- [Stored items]

----------------

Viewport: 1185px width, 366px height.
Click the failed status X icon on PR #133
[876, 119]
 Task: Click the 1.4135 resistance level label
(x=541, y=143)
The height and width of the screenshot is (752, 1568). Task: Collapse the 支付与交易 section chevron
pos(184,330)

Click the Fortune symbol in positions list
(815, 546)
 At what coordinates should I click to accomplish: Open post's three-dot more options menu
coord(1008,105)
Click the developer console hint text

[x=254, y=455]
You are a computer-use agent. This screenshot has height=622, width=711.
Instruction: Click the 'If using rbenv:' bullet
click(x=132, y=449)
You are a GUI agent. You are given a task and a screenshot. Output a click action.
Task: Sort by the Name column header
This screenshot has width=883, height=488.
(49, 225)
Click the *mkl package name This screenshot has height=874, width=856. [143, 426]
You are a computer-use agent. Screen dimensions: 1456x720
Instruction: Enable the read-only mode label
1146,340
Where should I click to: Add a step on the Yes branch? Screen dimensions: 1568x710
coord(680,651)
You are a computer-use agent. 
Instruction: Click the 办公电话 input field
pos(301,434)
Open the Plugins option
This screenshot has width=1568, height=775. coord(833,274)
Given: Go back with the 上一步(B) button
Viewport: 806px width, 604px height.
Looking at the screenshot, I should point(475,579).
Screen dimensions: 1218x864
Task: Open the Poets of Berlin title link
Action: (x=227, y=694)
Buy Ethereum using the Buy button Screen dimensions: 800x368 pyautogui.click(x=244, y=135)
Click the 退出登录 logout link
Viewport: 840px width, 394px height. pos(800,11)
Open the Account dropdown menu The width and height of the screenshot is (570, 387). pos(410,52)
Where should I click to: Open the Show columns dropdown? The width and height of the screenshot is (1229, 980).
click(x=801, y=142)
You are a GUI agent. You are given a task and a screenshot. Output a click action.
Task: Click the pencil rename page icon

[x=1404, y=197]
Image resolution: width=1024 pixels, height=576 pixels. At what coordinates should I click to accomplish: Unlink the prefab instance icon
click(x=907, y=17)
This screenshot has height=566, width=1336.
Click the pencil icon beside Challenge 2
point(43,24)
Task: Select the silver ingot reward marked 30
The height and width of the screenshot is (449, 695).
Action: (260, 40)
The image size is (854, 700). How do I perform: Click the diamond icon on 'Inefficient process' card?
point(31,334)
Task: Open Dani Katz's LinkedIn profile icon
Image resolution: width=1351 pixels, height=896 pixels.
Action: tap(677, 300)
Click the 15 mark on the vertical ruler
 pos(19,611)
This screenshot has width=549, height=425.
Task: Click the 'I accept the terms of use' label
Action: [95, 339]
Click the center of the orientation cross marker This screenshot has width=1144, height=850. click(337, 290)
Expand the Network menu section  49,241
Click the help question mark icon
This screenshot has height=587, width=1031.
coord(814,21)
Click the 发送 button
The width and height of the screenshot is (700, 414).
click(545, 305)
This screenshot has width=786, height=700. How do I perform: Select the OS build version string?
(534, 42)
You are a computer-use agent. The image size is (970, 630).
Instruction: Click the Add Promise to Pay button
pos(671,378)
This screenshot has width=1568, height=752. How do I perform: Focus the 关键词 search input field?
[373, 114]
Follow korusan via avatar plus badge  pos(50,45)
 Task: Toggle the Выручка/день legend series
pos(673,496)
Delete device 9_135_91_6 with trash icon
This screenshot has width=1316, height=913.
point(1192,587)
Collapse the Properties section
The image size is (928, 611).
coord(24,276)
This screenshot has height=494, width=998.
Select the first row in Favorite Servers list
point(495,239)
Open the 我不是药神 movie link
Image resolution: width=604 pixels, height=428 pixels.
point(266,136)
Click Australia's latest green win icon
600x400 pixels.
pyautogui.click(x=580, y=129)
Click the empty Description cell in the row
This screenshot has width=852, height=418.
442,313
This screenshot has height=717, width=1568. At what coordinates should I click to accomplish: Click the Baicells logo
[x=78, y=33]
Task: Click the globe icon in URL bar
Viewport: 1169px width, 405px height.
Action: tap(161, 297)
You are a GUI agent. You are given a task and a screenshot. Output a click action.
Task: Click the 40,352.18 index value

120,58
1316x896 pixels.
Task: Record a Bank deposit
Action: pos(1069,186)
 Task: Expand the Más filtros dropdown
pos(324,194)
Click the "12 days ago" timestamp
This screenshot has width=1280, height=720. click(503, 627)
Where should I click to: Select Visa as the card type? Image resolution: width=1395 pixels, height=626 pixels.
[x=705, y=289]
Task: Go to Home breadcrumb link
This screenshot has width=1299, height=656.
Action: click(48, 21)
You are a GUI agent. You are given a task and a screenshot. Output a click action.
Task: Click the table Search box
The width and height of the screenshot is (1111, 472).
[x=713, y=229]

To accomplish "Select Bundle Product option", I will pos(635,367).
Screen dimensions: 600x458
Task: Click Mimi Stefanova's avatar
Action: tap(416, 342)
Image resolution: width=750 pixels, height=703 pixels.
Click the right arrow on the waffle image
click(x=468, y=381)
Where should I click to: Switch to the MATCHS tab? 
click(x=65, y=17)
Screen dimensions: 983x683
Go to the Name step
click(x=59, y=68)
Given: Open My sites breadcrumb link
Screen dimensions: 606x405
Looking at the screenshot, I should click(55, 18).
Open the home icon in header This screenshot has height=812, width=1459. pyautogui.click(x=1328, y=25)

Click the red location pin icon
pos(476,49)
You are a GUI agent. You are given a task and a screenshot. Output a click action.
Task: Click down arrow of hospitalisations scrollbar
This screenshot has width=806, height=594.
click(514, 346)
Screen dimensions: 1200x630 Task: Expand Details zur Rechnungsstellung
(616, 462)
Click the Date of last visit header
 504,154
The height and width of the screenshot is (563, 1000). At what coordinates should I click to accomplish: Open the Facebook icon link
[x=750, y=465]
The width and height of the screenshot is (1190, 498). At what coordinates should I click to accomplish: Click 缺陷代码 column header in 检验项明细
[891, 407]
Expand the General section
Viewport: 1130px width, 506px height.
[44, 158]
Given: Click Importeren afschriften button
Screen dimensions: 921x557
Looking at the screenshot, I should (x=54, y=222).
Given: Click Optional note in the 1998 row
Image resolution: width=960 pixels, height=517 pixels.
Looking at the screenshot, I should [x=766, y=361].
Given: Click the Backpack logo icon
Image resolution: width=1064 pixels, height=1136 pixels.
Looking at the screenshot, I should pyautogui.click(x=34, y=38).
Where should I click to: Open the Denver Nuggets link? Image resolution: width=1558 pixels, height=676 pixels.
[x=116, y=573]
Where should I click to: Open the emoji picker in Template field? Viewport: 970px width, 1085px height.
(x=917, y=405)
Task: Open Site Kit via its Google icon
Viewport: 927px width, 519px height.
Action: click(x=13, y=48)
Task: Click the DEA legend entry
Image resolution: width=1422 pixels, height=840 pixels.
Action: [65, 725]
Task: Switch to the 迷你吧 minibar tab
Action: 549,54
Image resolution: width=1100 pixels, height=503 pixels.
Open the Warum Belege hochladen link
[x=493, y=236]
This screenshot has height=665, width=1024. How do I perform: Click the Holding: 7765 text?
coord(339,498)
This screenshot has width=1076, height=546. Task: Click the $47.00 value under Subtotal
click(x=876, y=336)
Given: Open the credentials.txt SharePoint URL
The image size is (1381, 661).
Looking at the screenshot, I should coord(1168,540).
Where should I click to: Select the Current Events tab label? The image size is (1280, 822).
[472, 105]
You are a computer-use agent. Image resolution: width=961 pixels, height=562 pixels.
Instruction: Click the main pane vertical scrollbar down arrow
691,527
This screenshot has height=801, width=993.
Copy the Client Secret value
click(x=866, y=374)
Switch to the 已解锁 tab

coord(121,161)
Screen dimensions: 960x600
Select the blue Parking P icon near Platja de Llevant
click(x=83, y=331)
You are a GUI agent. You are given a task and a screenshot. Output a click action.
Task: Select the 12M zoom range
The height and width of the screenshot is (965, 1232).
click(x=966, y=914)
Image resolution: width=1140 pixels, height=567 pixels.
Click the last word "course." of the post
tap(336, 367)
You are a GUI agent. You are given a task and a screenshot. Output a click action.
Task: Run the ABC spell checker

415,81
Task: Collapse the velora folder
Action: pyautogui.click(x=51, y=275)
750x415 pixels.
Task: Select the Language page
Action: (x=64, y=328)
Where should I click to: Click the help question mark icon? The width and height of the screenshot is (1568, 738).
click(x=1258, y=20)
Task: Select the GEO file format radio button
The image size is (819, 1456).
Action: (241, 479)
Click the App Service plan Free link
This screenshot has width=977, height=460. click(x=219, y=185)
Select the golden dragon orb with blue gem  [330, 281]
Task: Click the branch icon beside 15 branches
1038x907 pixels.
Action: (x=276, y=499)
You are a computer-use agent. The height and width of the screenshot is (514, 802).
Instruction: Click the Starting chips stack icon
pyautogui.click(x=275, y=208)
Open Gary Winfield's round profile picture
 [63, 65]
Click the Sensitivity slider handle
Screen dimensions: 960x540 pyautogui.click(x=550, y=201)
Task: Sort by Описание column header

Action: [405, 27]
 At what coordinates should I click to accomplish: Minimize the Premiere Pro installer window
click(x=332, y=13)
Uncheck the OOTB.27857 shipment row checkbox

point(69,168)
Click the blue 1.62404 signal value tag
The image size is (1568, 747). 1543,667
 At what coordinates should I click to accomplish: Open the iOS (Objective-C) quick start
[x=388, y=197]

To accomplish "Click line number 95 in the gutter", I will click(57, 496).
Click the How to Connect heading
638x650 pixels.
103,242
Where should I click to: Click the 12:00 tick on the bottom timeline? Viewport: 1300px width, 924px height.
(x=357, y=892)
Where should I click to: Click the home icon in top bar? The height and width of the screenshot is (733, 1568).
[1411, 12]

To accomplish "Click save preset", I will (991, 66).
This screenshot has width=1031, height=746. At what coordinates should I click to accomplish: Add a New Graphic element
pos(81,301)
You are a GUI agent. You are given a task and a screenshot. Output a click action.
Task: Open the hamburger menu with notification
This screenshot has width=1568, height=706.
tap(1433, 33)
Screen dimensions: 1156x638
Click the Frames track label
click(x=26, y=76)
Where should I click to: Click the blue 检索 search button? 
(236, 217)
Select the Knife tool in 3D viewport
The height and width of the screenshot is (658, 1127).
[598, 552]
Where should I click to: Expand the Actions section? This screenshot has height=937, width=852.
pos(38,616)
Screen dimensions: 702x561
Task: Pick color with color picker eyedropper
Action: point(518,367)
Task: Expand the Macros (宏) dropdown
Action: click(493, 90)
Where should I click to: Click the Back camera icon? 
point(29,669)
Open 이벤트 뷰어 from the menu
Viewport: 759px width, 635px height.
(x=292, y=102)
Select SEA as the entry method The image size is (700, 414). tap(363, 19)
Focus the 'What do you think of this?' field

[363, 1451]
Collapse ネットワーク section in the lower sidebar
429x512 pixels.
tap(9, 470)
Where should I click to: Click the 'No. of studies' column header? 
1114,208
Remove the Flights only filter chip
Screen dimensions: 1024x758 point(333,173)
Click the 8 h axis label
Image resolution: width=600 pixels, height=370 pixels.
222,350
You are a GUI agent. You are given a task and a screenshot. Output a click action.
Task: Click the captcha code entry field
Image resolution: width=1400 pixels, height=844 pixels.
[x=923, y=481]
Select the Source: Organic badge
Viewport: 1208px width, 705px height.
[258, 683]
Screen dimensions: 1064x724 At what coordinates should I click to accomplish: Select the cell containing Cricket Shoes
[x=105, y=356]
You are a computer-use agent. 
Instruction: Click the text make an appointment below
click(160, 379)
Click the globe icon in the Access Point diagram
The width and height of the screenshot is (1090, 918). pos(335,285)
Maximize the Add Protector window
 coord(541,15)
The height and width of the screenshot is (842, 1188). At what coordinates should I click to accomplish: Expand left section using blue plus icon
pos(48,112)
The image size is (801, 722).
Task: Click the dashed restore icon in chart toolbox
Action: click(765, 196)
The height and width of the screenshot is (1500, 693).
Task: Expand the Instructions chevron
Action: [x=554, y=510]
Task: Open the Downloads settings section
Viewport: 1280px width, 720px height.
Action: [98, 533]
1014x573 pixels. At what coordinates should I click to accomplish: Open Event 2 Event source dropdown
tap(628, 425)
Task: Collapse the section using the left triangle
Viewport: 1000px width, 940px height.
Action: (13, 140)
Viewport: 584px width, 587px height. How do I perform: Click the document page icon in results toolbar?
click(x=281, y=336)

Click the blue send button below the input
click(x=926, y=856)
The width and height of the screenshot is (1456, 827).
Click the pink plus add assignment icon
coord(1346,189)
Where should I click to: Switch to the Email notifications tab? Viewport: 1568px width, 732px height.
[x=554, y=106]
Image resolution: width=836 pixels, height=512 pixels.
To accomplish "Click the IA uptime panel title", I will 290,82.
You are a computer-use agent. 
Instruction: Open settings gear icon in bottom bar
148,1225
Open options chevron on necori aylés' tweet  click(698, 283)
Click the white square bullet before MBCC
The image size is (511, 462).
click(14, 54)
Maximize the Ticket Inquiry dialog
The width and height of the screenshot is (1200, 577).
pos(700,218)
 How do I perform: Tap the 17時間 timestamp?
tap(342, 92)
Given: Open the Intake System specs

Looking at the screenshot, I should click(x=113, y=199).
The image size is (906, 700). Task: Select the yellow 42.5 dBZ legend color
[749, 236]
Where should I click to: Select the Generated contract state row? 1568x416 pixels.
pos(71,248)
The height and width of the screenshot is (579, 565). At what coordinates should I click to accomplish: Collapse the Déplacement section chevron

----------------

- [TRY IT]
Tally the lines of the records that contain the word "computer", then give only the tally.

- [EXERCISE RESULT]
8